━━ Material provided
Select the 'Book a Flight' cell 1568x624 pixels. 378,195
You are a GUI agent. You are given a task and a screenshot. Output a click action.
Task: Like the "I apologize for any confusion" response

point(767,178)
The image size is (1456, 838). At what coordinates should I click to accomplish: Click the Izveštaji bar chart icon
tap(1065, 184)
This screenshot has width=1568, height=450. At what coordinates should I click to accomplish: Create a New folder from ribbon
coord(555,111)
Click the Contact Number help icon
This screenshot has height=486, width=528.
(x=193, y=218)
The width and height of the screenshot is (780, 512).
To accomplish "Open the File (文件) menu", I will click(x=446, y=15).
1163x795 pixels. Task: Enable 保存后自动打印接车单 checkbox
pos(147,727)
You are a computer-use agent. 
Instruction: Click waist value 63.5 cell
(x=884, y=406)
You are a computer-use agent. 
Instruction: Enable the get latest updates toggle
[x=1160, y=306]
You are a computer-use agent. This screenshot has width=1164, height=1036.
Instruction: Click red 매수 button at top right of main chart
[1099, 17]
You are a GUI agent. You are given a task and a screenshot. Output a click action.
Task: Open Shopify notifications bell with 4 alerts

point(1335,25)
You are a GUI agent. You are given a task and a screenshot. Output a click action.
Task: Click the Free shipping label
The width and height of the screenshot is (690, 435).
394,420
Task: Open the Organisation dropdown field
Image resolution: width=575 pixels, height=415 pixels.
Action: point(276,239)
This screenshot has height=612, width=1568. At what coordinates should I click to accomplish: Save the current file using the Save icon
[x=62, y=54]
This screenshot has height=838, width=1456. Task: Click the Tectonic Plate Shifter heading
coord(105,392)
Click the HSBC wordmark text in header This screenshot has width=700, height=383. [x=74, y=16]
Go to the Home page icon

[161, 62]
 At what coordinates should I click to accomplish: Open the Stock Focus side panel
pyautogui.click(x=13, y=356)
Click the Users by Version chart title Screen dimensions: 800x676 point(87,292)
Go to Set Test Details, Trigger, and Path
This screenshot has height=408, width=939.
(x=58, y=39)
━━━━
Directions: Rewrite all the rows above as a numbered list, leaving out any blank lines.

Solution to the exercise:
1. Select the 'Book a Flight' cell 1568x624 pixels. 378,195
2. You are a GUI agent. You are given a task and a screenshot. Output a click action.
3. Task: Like the "I apologize for any confusion" response
4. point(767,178)
5. The image size is (1456, 838). At what coordinates should I click to accomplish: Click the Izveštaji bar chart icon
6. tap(1065, 184)
7. This screenshot has width=1568, height=450. At what coordinates should I click to accomplish: Create a New folder from ribbon
8. coord(555,111)
9. Click the Contact Number help icon
10. This screenshot has height=486, width=528.
11. (x=193, y=218)
12. The width and height of the screenshot is (780, 512).
13. To accomplish "Open the File (文件) menu", I will click(x=446, y=15).
14. 1163x795 pixels. Task: Enable 保存后自动打印接车单 checkbox
15. pos(147,727)
16. You are a computer-use agent. 
17. Instruction: Click waist value 63.5 cell
18. (x=884, y=406)
19. You are a computer-use agent. 
20. Instruction: Enable the get latest updates toggle
21. [x=1160, y=306]
22. You are a computer-use agent. This screenshot has width=1164, height=1036.
23. Instruction: Click red 매수 button at top right of main chart
24. [1099, 17]
25. You are a GUI agent. You are given a task and a screenshot. Output a click action.
26. Task: Open Shopify notifications bell with 4 alerts
27. point(1335,25)
28. You are a GUI agent. You are given a task and a screenshot. Output a click action.
29. Task: Click the Free shipping label
30. The width and height of the screenshot is (690, 435).
31. 394,420
32. Task: Open the Organisation dropdown field
33. Image resolution: width=575 pixels, height=415 pixels.
34. Action: point(276,239)
35. This screenshot has height=612, width=1568. At what coordinates should I click to accomplish: Save the current file using the Save icon
36. [x=62, y=54]
37. This screenshot has height=838, width=1456. Task: Click the Tectonic Plate Shifter heading
38. coord(105,392)
39. Click the HSBC wordmark text in header This screenshot has width=700, height=383. [x=74, y=16]
40. Go to the Home page icon
41. [161, 62]
42.  At what coordinates should I click to accomplish: Open the Stock Focus side panel
43. pyautogui.click(x=13, y=356)
44. Click the Users by Version chart title Screen dimensions: 800x676 point(87,292)
45. Go to Set Test Details, Trigger, and Path
46. This screenshot has height=408, width=939.
47. (x=58, y=39)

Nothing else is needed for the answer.